Entries supplied:
--- START ---

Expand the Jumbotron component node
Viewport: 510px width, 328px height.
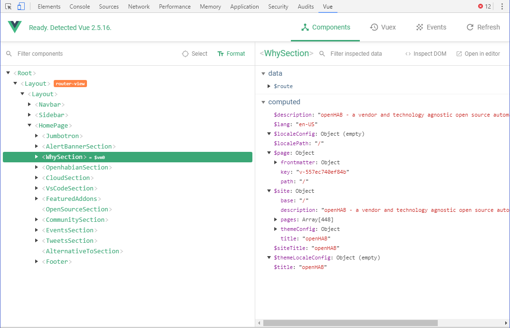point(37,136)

--- END ---
--- START ---

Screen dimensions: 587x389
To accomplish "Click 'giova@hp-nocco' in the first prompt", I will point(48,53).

--- END ---

Aim: Output the stretch of the items from the line containing "Expand the Jumbotron component node" through the line containing "point(37,136)" as a numbered list, skipping blank lines. Omit the pictures.

Answer to this task:
1. Expand the Jumbotron component node
2. Viewport: 510px width, 328px height.
3. point(37,136)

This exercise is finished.